▶ _Problem details_
Substitute "screen capture" for every "screenshot" in the listing below and write it out again with everything else unchanged. Leave out the pictures.

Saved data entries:
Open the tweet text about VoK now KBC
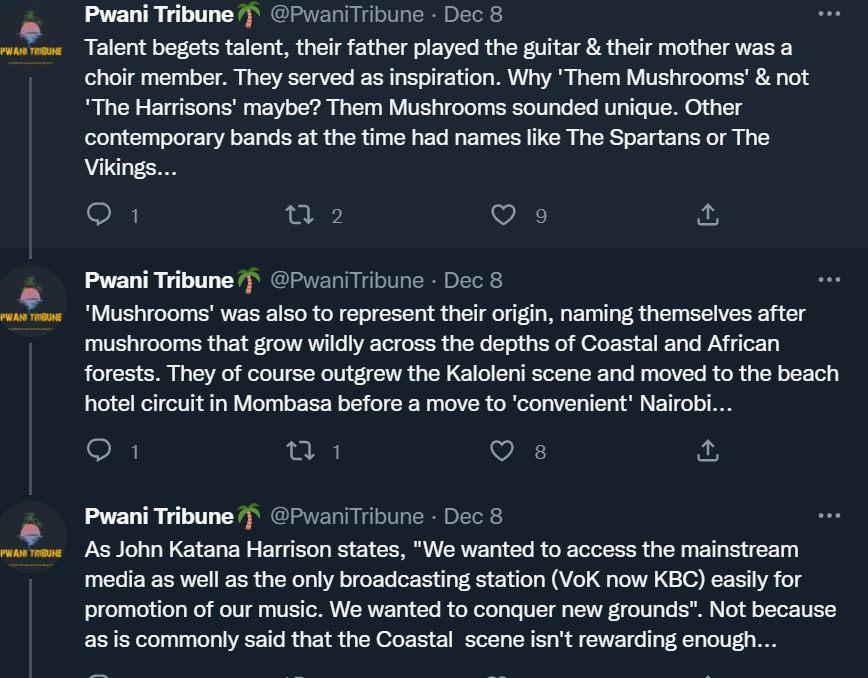Screen dimensions: 868x678 tap(460, 594)
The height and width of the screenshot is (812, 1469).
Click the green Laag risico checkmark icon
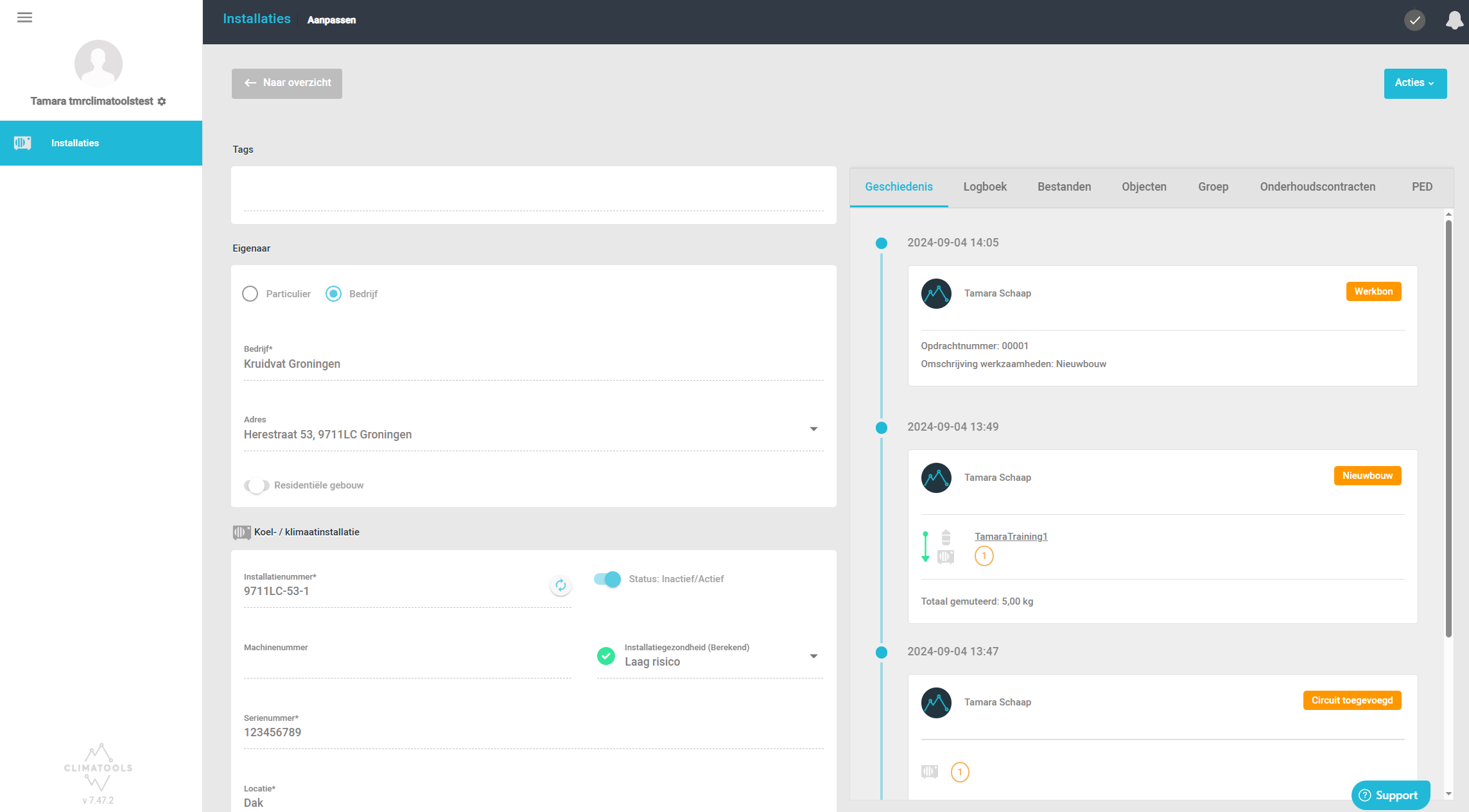point(605,656)
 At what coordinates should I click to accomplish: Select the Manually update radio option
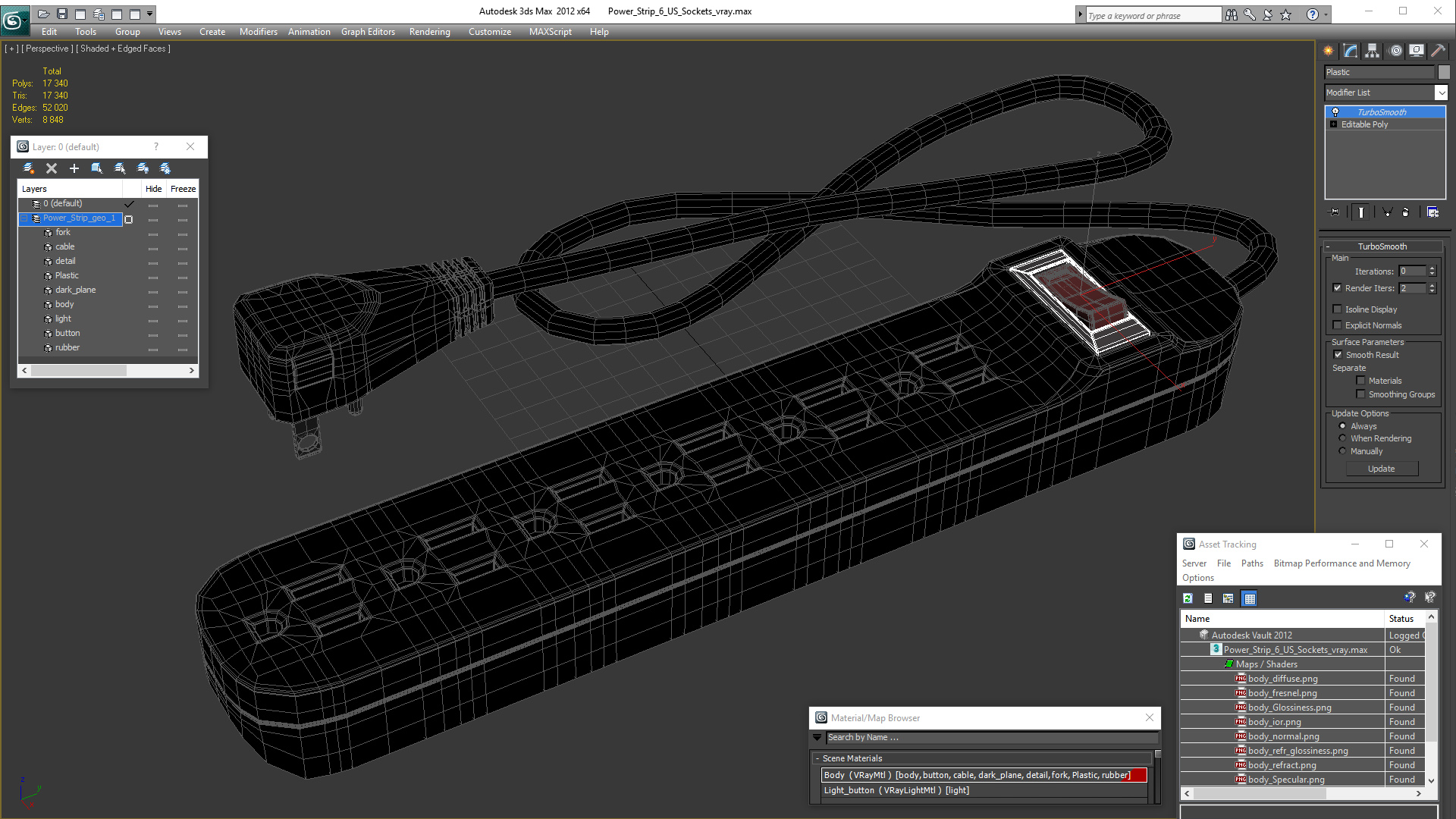point(1342,451)
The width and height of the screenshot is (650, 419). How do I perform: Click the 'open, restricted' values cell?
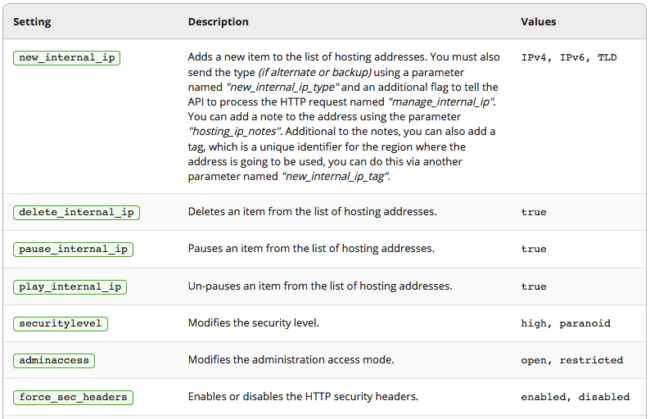pyautogui.click(x=572, y=360)
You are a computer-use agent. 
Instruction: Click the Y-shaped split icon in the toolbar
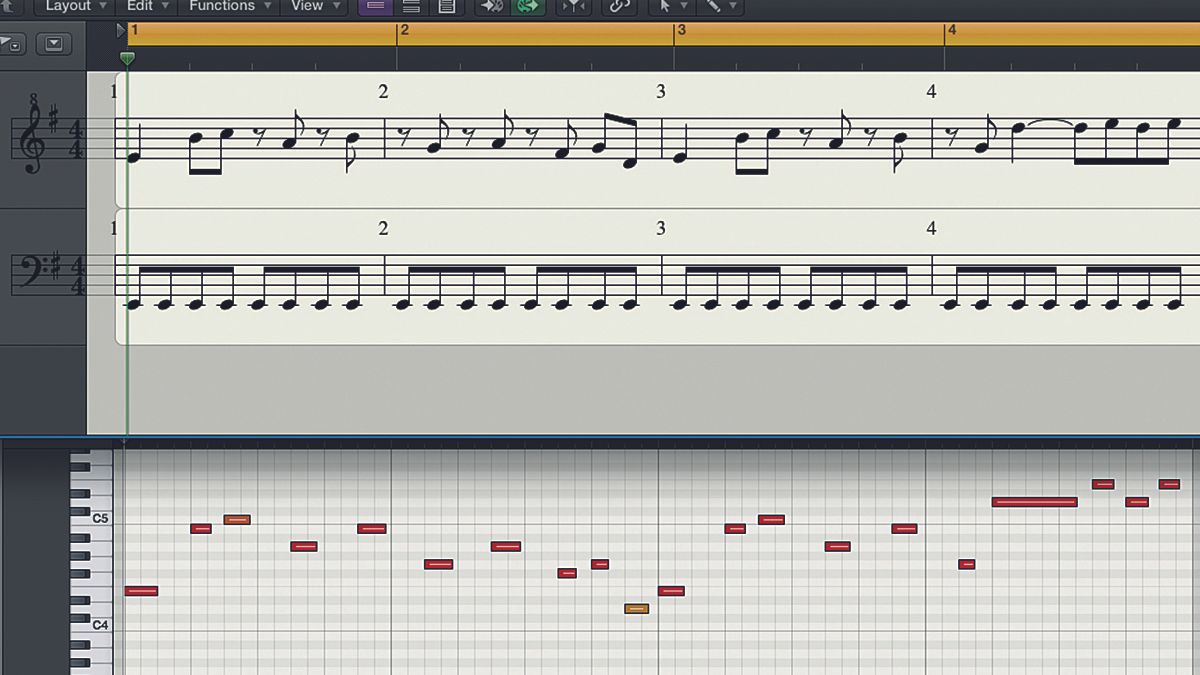click(573, 8)
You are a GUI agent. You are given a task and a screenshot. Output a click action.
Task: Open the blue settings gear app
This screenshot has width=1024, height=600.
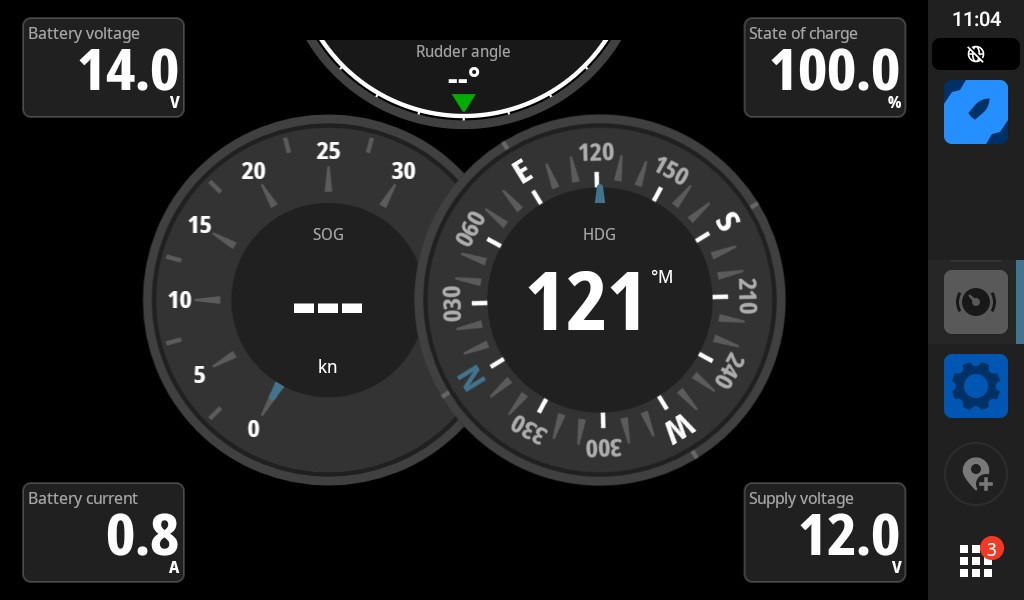click(x=975, y=385)
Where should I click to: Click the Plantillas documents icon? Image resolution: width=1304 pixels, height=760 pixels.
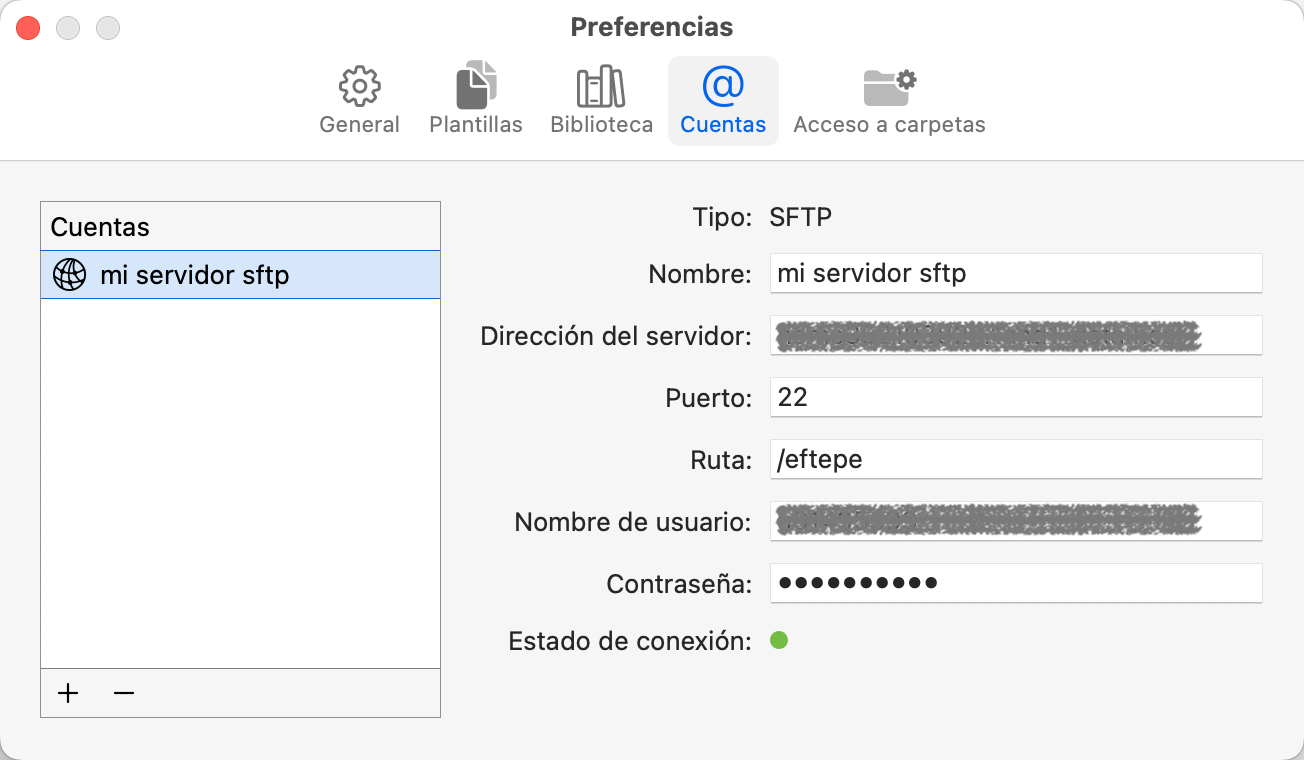coord(474,85)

▶ _Answer for this exercise_
Open the tweet text about VoK now KBC
Screen dimensions: 868x678 tap(460, 594)
The height and width of the screen capture is (812, 1469).
Click the green Laag risico checkmark icon
point(605,656)
 At what coordinates should I click to accomplish: Select the Manually update radio option
point(1342,451)
The width and height of the screen capture is (650, 419). How do I perform: Click the 'open, restricted' values cell?
pyautogui.click(x=572, y=360)
You are a computer-use agent. 
Instruction: Click the Y-shaped split icon in the toolbar
click(573, 8)
You are a GUI agent. You are given a task and a screen capture. Output a click action.
Task: Open the blue settings gear app
This screen capture has width=1024, height=600.
click(x=975, y=385)
Where should I click to: Click the Plantillas documents icon? Image resolution: width=1304 pixels, height=760 pixels.
coord(474,85)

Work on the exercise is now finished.